Upside of squatters

Slate’s got an article on the upside — to a city — of having squatters move into empty buildings. The beautiful, gigantic Victorian brick office-building next to my flat in east London was recently squatted by what seem like nice enough people (except for that one Sunday morning they got drunk, stood on the roof, and had a shouted coversation with someone on the street below, right outside the bedroom window!). I tell myself that at least they’re not junkies or arsonists — and it’s better than living on a street with no neighbors.

Squatting, or unlawfully occupying and making use of land that belongs to someone else, tends to emerge when poverty and homelessness intersect with absentee ownership. It was widespread on the frontier of the 19th-century West, where settlers who couldn’t afford to purchase land at market prices often simply occupied land owned by Eastern speculators (as well as land owned by the federal government and by Native American tribes).

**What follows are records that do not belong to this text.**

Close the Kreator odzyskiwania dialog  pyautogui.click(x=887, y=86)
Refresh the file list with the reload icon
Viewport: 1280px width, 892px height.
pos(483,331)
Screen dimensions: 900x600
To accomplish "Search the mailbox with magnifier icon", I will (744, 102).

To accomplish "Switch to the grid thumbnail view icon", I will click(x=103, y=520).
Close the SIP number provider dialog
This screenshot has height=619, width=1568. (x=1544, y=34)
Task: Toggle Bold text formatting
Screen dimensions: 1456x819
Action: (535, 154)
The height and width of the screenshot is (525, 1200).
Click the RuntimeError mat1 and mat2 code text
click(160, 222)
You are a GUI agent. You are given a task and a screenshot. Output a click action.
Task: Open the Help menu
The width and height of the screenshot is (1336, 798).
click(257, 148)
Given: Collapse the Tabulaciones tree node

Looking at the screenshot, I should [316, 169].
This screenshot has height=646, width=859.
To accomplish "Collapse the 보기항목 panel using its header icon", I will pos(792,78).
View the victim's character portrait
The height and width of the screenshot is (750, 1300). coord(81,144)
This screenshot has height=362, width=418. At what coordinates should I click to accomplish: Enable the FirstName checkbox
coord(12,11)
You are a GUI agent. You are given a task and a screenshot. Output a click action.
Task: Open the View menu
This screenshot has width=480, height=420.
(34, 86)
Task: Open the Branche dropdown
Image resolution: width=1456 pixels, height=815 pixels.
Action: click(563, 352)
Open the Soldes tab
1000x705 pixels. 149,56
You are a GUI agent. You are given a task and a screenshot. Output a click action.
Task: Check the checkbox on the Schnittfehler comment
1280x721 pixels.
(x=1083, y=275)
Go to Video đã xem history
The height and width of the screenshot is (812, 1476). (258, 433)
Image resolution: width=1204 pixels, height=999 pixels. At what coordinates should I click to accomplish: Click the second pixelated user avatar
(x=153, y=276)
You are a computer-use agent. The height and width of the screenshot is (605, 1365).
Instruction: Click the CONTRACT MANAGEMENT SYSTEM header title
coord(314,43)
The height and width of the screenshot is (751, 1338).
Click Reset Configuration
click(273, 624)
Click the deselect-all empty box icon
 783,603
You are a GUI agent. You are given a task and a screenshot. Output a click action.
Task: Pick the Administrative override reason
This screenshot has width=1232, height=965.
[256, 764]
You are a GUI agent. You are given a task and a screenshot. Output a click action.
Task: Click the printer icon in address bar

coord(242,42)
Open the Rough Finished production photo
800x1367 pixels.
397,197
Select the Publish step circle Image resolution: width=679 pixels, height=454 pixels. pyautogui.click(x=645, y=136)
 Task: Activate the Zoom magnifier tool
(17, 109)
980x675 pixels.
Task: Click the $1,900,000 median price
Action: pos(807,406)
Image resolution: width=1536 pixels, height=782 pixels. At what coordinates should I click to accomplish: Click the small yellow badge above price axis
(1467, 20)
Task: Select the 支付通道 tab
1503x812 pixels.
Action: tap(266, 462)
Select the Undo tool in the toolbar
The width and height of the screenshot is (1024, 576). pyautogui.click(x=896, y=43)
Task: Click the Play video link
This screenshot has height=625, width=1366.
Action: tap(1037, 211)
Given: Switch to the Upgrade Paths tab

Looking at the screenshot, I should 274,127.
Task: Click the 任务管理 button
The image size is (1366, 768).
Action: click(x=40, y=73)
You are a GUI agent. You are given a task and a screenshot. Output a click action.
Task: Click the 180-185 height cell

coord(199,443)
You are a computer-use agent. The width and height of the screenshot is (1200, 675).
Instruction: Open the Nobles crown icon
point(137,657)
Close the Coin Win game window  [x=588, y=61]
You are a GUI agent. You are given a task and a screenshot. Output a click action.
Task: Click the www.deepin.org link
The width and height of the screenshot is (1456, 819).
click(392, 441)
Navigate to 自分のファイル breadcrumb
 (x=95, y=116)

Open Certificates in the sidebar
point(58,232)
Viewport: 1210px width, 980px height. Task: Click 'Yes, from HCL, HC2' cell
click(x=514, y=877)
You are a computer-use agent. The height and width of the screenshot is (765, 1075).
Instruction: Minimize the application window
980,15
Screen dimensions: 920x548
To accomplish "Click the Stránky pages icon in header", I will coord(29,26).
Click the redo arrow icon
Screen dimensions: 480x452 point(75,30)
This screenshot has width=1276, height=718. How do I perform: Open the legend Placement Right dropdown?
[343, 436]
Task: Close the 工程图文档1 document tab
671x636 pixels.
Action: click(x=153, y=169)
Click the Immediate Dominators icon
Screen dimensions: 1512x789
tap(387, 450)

From the point of view of local officials, this was a win-win, of a sort. Far-away owners were more interested in free-riding on rising property values, and flipping their land, than in developing it productively. So they resisted paying property taxes or investing in infrastructure. As a result, governments in the West were happy to lend squatters a hand in their efforts to get property out of the speculators’ hands. Local governments frequently made it easier for squatters to obtain title through the legal doctrine of adverse possession (sometimes colloquially called “squatters rights”)—for example, by shortening the time period required for squatting to mature into ownership. Ultimately, even the federal government joined in. After years of using the Army to chase squatters off its lands, Congress decided to create a legal avenue for settlers without money to become landowners: the 1862 Homestead Act.